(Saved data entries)
· · · · ·
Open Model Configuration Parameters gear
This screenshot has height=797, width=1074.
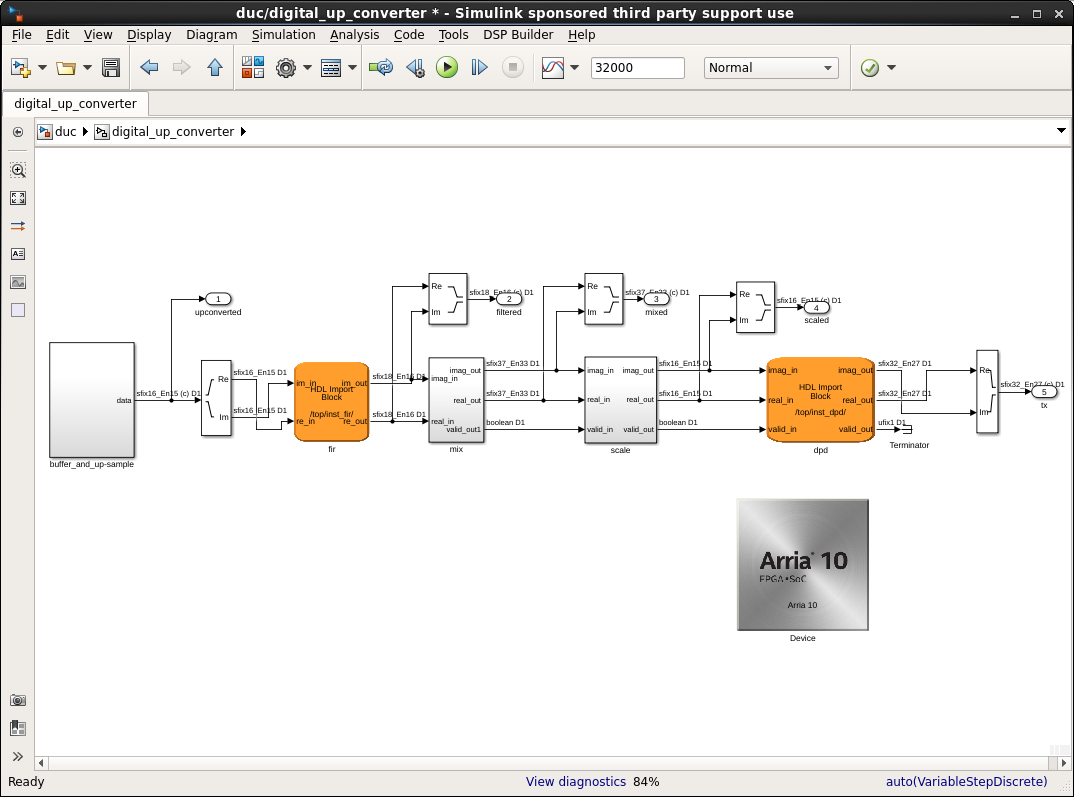tap(286, 68)
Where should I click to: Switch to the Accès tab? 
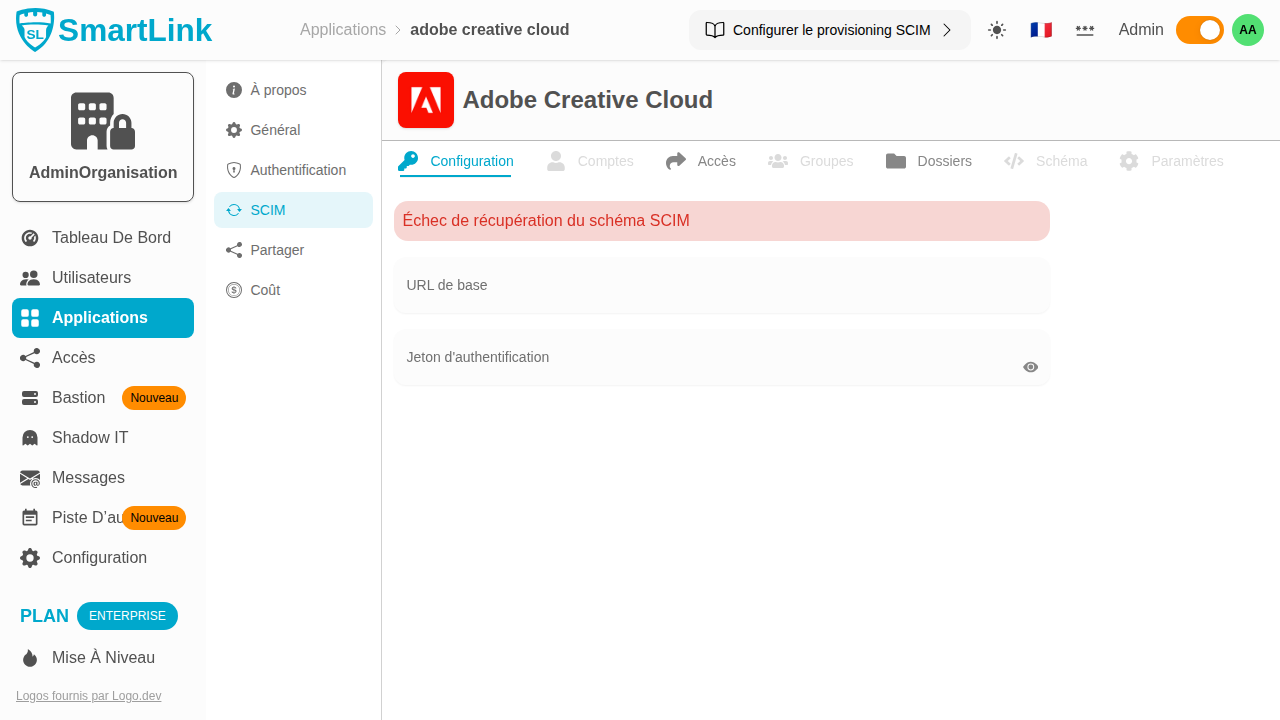click(x=715, y=161)
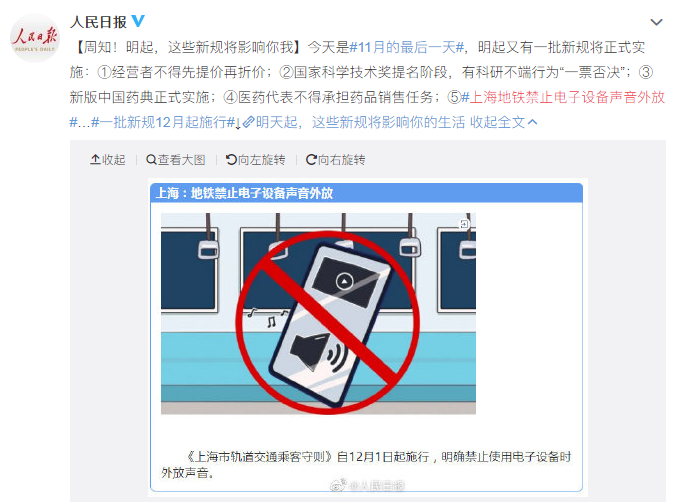The image size is (678, 502).
Task: Click the link chain icon before 明天起
Action: click(x=248, y=122)
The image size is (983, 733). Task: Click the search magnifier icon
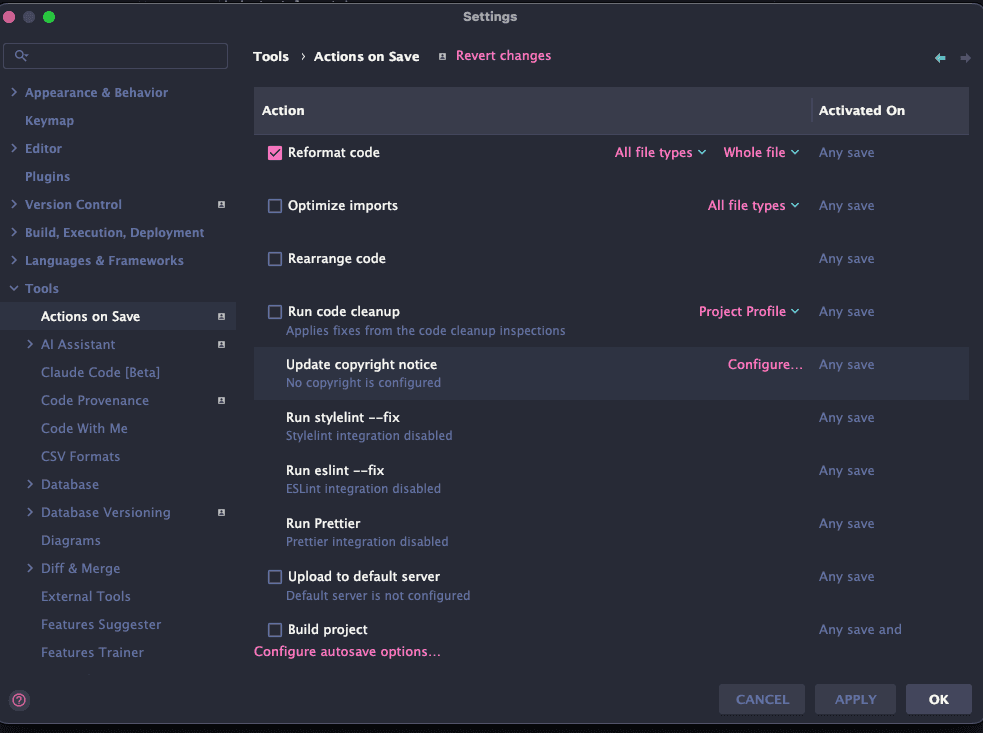[21, 56]
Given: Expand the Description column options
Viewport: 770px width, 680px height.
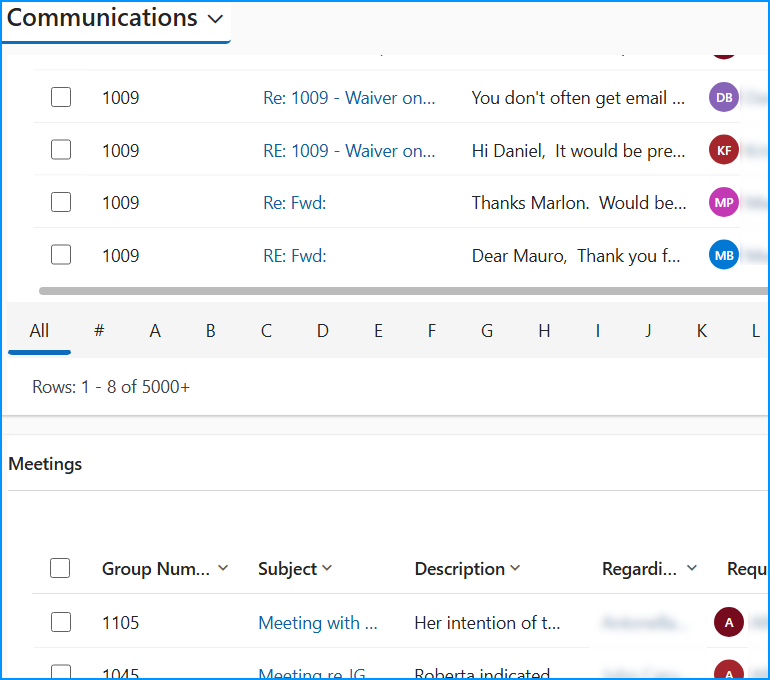Looking at the screenshot, I should tap(515, 568).
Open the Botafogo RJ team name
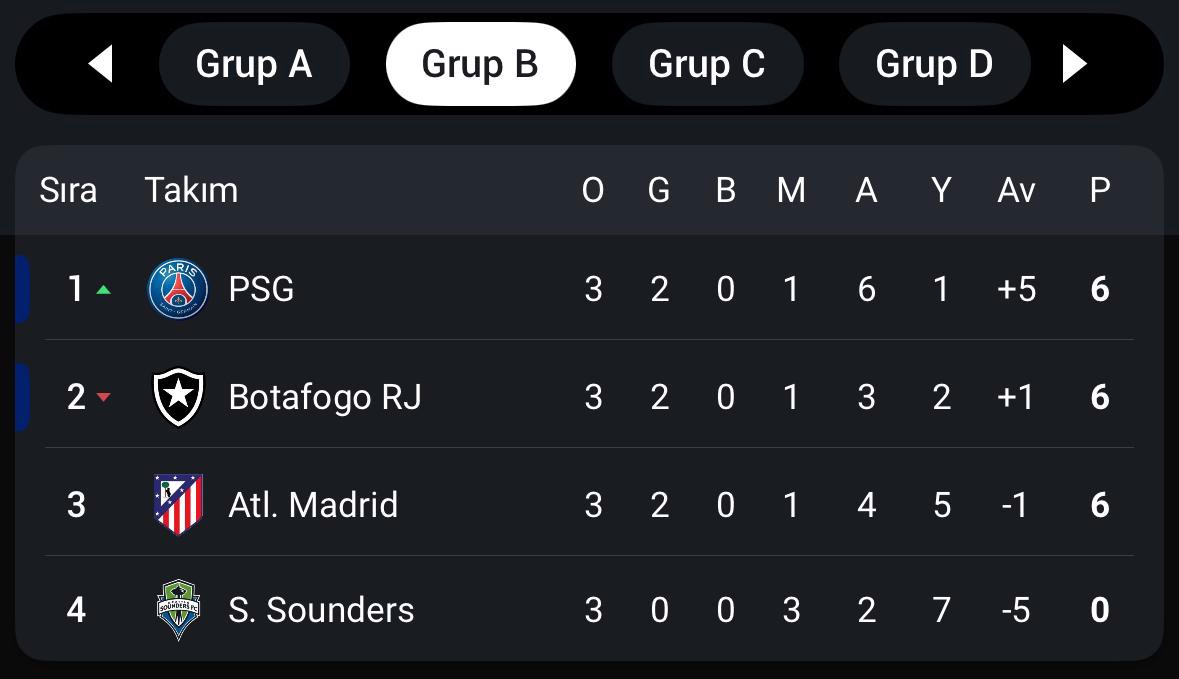Viewport: 1179px width, 679px height. [x=325, y=398]
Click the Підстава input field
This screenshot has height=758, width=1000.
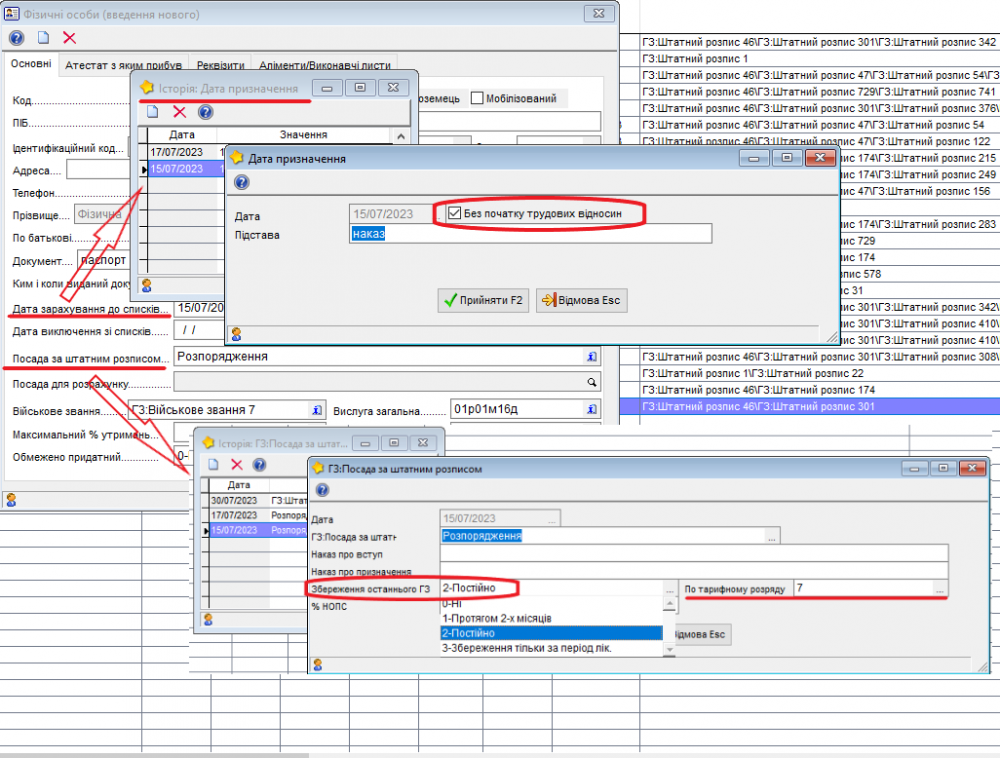pos(530,234)
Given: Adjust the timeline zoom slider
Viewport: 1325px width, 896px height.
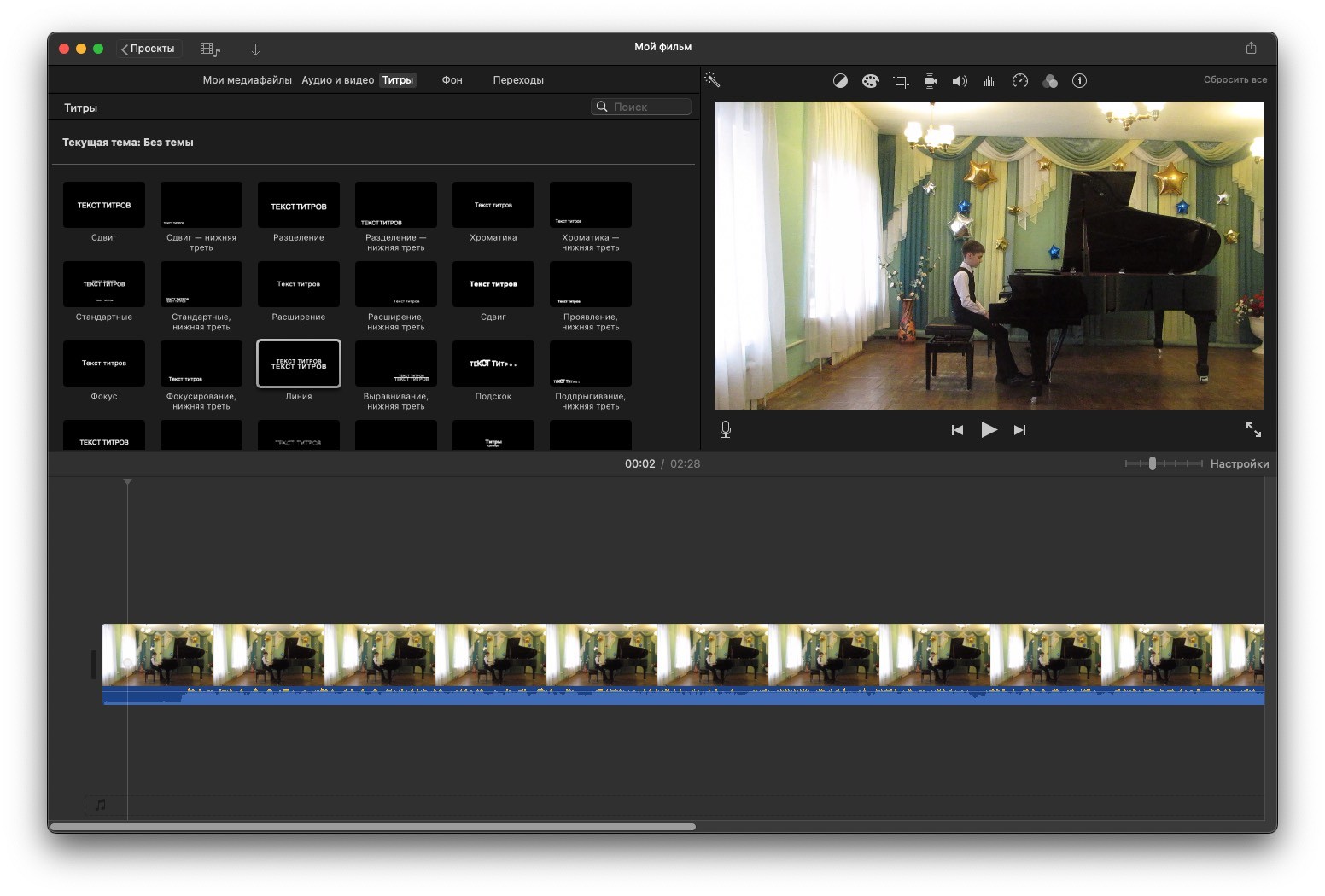Looking at the screenshot, I should pyautogui.click(x=1152, y=464).
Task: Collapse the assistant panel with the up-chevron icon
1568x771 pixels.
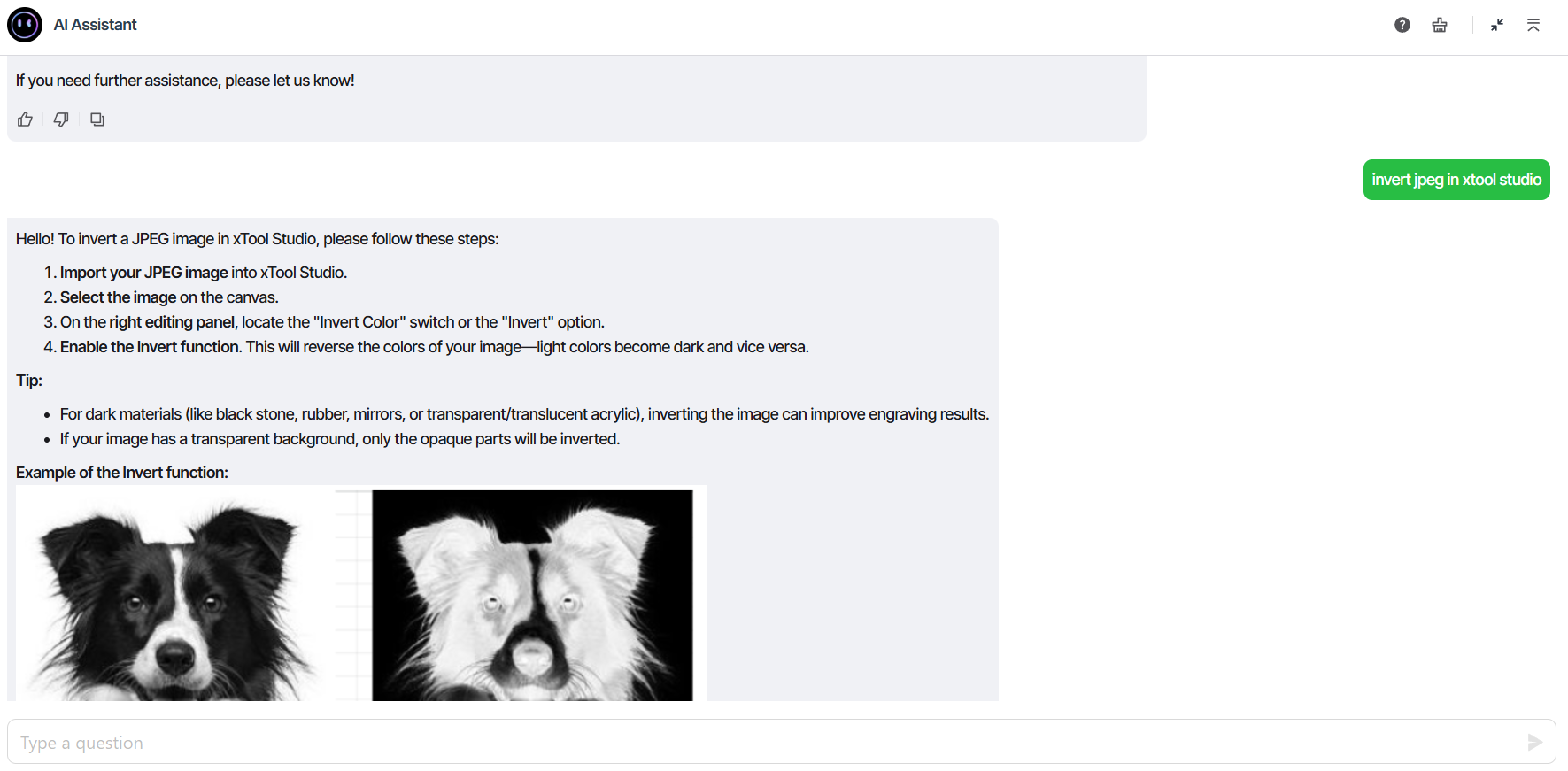Action: point(1533,25)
· · · · ·
> Task to complete:
The expected answer is an exact copy of the lines from the one containing "Task: Collapse the" through the last line of the entries above, both included, without pictures.

> Solution for this problem:
Task: Collapse the assistant panel with the up-chevron icon
1568x771 pixels.
Action: point(1533,25)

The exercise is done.